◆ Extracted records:
=== Section Start ===

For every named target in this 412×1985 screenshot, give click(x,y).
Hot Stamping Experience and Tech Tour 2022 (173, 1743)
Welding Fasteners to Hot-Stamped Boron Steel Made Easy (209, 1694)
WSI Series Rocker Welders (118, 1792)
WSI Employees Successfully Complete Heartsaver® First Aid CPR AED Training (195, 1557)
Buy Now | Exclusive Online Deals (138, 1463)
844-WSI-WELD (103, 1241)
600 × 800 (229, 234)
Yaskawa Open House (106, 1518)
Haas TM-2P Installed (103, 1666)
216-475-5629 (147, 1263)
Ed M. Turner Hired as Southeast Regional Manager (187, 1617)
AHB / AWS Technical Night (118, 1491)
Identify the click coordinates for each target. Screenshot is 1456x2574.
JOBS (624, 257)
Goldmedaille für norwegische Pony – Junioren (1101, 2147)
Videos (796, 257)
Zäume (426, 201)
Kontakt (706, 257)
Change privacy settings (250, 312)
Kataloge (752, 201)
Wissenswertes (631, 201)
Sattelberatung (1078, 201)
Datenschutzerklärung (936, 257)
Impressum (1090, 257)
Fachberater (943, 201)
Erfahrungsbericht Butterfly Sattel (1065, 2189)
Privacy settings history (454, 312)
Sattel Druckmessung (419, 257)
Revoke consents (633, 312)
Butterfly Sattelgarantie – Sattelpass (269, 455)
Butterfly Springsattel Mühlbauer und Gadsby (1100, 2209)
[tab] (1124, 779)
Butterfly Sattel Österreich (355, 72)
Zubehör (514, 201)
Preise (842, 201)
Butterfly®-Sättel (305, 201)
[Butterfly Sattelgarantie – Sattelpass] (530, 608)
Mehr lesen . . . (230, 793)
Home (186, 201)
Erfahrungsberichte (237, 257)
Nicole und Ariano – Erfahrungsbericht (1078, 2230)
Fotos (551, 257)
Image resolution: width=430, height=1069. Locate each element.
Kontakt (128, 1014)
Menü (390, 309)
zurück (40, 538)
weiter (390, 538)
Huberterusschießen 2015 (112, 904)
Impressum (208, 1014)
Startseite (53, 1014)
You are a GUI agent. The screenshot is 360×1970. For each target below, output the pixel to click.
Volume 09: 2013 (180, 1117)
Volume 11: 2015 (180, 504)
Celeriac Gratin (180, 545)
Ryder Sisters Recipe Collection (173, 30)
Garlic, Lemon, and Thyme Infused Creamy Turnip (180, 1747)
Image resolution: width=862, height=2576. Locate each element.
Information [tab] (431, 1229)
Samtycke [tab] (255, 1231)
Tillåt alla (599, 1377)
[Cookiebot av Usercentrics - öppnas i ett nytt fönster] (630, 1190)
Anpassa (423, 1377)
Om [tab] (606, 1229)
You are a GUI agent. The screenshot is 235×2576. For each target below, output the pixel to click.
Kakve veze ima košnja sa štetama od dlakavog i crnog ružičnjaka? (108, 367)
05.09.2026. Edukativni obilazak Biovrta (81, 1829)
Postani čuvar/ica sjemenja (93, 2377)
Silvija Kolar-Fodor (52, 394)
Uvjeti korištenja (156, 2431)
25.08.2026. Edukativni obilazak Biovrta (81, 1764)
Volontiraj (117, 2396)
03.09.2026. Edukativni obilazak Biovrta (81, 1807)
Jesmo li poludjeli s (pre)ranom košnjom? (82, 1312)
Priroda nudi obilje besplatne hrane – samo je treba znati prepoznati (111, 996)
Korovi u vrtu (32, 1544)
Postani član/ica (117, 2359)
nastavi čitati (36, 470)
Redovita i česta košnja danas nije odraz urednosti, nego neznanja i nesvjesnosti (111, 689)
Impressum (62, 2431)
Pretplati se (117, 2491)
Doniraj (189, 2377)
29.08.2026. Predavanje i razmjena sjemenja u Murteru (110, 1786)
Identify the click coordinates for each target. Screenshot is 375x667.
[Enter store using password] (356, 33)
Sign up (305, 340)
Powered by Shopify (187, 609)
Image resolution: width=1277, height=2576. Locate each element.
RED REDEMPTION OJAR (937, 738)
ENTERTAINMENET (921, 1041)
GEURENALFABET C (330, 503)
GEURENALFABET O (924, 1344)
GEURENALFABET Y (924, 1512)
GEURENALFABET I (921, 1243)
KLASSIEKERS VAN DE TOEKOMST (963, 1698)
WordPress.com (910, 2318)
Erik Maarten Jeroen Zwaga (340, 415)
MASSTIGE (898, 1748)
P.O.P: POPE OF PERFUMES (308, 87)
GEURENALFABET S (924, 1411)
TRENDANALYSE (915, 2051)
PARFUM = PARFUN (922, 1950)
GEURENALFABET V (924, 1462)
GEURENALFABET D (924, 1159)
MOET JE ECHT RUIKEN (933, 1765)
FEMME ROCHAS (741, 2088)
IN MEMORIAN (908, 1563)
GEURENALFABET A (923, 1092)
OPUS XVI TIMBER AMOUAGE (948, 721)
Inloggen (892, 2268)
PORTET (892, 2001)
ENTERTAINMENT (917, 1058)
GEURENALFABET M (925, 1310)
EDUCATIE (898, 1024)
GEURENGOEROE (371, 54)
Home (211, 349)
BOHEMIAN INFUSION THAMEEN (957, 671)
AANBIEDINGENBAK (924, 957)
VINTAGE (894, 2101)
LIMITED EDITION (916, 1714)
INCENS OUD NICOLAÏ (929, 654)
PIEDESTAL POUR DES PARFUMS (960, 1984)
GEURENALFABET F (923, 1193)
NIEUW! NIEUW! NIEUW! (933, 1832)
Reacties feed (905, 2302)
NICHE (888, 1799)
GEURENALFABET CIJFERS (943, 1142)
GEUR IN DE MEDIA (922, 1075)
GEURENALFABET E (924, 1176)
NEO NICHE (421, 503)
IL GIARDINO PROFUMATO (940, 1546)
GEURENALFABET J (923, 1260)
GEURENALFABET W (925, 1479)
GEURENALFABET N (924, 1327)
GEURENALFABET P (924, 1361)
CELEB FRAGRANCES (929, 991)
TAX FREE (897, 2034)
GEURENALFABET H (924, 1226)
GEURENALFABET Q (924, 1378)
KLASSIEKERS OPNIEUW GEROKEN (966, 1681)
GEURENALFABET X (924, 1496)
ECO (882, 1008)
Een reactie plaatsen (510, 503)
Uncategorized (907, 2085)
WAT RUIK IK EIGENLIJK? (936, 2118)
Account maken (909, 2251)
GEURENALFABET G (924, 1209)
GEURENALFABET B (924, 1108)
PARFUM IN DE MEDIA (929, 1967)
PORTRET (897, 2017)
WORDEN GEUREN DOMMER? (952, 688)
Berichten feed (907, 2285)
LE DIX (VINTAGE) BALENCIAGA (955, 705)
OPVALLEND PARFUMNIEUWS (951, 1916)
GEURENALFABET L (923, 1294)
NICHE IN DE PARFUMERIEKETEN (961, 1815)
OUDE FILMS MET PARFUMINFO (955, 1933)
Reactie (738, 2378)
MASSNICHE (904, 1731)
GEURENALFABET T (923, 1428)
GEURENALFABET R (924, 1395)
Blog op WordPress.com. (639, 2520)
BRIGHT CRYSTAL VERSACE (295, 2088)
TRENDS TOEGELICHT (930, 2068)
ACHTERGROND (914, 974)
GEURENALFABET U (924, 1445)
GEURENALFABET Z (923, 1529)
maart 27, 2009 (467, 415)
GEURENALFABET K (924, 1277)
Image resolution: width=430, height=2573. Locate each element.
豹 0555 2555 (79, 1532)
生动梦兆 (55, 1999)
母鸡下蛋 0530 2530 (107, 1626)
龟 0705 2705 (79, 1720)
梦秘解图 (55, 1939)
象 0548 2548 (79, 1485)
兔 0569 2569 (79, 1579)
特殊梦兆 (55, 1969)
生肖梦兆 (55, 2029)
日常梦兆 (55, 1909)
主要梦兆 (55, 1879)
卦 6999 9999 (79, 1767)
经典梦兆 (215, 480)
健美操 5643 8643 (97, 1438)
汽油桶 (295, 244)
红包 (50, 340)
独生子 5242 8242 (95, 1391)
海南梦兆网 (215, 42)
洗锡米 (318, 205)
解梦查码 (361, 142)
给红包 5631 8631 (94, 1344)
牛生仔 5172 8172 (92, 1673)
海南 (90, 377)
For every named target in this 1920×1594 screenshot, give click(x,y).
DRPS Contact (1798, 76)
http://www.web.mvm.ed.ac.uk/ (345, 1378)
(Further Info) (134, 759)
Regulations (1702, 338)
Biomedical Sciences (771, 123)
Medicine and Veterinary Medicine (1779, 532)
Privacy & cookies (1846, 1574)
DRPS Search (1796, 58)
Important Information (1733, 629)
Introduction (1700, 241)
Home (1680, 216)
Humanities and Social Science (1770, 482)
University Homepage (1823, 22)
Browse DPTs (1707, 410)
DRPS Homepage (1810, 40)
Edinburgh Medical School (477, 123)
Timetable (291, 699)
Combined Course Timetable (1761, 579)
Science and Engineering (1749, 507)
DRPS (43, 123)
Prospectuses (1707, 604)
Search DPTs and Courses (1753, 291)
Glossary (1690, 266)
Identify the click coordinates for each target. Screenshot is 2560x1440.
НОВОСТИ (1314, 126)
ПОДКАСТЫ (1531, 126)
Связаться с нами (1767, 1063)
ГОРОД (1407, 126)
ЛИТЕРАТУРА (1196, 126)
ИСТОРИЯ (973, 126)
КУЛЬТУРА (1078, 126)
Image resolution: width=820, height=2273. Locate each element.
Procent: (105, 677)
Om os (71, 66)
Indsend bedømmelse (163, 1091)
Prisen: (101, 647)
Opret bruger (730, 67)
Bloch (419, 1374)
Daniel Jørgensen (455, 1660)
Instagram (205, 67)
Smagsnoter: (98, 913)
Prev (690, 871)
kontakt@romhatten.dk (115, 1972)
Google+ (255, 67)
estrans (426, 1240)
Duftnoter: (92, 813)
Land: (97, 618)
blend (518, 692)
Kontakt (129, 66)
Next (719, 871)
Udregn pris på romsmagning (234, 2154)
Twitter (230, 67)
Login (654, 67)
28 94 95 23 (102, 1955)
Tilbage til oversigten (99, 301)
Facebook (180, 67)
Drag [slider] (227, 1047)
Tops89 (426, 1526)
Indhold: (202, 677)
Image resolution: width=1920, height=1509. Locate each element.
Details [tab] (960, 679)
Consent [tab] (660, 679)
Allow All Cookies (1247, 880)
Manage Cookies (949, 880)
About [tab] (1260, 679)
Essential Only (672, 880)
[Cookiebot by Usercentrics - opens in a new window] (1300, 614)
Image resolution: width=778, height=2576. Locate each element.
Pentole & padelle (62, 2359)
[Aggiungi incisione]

=== Section End ===

◆ Problem to work on:
Would you retype the lines above from the one with "卦 6999 9999 (79, 1767)" down to the one with "For every named target in this 1920×1594", word for word, both ends included and no other lines?

◆ Task answer:
卦 6999 9999 (79, 1767)
经典梦兆 (215, 480)
健美操 5643 8643 (97, 1438)
汽油桶 (295, 244)
红包 (50, 340)
独生子 5242 8242 (95, 1391)
海南梦兆网 (215, 42)
洗锡米 (318, 205)
解梦查码 (361, 142)
给红包 5631 8631 (94, 1344)
牛生仔 5172 8172 (92, 1673)
海南 (90, 377)
For every named target in this 1920×1594 screenshot, give click(x,y).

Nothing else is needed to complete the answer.